Gap Junction-associated Na+ Influx Is Involved in the Mediation of Ca2+ Transients in Neonatal Rat Ventricular Myocytes.

Abstract

Gap junction (GJ) coupling is involved in the regulation of spontaneous Ca(2+) transients in neonatal rat ventricular myocytes (NRVMs); however, the underlying mechanism(s) remains incompletely clear. In this study, we investigated Na influx mediated by Cx43-associated GJ modulating the spontaneous NRVM excitation. Intracellular Na(+) and Ca(2+) concentrations ([Na(+)](i) and [Ca(2+)](i)) were assessed using CoroNa Green and Fluo-4 fluorescent probes, respectively, by confocal microscopy. GJ function was evaluated by measuring fluorescence recovery after photobleaching. The results showed that [Na(+)](i) and spontaneous Ca(2+) oscillating were significantly decreased by the treatment of NRVMs with GJ uncouplers or adenovirus-mediated Cx43 gene knockdown using short hairpin RNA, while both of the intracellular cation levels were increased by adenovirus-mediated Cx43 overexpression.

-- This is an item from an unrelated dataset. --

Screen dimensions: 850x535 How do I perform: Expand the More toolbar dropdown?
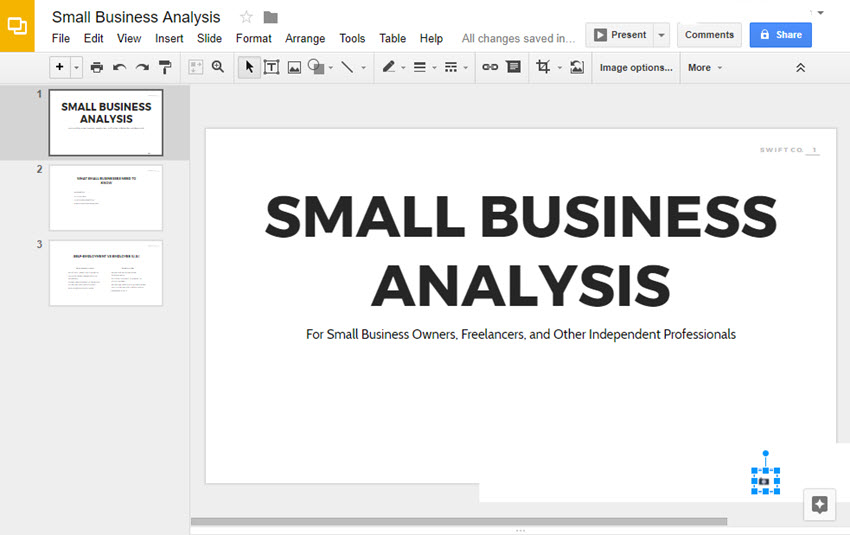tap(705, 67)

Neither Na(+) channel blocker (tetrodotoxin) nor the GJ uncoupler (Gap27) or Cx43-short hairpin RNA adenovirus could completely suppress the Ca(2+) transients, but their combination usage could. In addition, Ca(2+) transients disappeared in NRVMs incubated in Na(+)-free, but not in Ca(2+) -free medium, in which the remained transients could be further abolished by Gap27. Collectively, our findings suggest that Cx43-associated GJ function is involved in the regulation of Na(+) influx into cardiomyocytes, which contributes, at least in part, to triggering spontaneous excitation and regulation of cardiomyocyte automaticity.